Custom Diffusion: Multi-Concept Customization of Text-to-Image Diffusion (CVPR 2023)

https://www.cs.cmu.edu/~custom-diffusion

Other

1.87k stars 139 forks source link

About the training of input embedding. #52

Closed TousakaNagio closed 1 year ago

TousakaNagio commented 1 year ago

In the paper "Multi-Concept Customization of Text-to-Image Diffusion," it is stated that only the target token "new1" or V* was tuned. However, upon reviewing the code in diffuser_training.py, it appears that the entire embedding was optimized. Can you clarify if this is accurate? Thank you for your response.

nupurkmr9 commented 1 year ago

Hi, in the case of diffusers based code, we keep all embeddings trainable but manually set the gradient of all other embeddings except \<new1> token (denoted as V* in the paper) to 0 here. Thanks!

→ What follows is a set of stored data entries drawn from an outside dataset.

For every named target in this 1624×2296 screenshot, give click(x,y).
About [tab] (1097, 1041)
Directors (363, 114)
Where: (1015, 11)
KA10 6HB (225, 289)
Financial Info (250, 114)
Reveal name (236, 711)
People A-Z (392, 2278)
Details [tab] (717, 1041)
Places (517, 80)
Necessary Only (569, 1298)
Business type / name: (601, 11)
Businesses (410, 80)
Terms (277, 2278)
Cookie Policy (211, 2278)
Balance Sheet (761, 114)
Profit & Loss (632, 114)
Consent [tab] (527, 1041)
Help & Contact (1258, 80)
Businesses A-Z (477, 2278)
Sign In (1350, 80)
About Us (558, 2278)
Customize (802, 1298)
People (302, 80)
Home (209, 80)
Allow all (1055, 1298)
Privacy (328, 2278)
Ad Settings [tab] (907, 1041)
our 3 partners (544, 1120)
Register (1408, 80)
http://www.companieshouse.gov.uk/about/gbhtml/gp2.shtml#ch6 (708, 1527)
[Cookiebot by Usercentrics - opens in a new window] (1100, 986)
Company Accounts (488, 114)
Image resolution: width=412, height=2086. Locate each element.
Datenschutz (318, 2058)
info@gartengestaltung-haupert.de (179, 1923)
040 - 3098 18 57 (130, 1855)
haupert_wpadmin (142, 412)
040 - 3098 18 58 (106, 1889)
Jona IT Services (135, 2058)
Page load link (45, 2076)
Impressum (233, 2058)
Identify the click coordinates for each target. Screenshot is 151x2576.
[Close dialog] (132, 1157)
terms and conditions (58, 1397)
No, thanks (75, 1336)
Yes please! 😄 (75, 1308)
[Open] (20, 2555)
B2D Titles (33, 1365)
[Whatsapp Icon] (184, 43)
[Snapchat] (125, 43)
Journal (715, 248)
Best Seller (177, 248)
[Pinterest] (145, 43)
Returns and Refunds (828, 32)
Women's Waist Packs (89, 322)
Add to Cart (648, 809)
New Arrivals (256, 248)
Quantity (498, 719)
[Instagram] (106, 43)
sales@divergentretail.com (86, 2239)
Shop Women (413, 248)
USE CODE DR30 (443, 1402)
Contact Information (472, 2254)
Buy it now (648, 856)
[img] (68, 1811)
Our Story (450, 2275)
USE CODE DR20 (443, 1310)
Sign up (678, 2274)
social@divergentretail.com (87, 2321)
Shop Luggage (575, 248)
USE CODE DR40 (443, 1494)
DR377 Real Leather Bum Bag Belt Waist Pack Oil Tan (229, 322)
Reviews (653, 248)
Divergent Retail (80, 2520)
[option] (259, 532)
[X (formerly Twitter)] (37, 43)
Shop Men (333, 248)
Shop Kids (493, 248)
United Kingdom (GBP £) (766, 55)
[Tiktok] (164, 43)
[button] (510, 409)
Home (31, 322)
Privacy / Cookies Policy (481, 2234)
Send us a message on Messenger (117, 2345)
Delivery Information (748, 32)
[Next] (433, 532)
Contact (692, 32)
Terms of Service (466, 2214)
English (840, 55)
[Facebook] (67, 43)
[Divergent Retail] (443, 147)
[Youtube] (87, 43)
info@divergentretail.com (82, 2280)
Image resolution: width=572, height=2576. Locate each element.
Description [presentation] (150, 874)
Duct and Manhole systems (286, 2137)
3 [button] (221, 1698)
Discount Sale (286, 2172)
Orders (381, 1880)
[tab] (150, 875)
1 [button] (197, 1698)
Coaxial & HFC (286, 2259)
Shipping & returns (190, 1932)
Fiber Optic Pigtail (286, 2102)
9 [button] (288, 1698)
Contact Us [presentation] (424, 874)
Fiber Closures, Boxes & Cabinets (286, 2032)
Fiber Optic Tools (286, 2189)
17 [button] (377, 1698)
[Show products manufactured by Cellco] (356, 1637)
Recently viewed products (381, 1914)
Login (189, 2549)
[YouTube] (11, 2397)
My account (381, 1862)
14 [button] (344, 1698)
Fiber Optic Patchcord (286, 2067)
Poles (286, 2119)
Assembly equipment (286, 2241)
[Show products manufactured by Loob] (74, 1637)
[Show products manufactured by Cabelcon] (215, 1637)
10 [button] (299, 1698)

TousakaNagio commented 1 year ago

I got it. Thank you for your respond!

TousakaNagio commented 1 year ago

Another question. Would you please indicate the code which corresponding to here in train.py/custom_modules.py/model.py? Thanks!

nupurkmr9 commented 1 year ago

In the case of model.py, I simply detached all other embeddings here instead of zeroing out the gradients. We can also zero out the gradients by defining a callback function which I tried in one of our new projects here

TousakaNagio commented 1 year ago

Thank you for your detailed explanation. It has been very helpful for my research.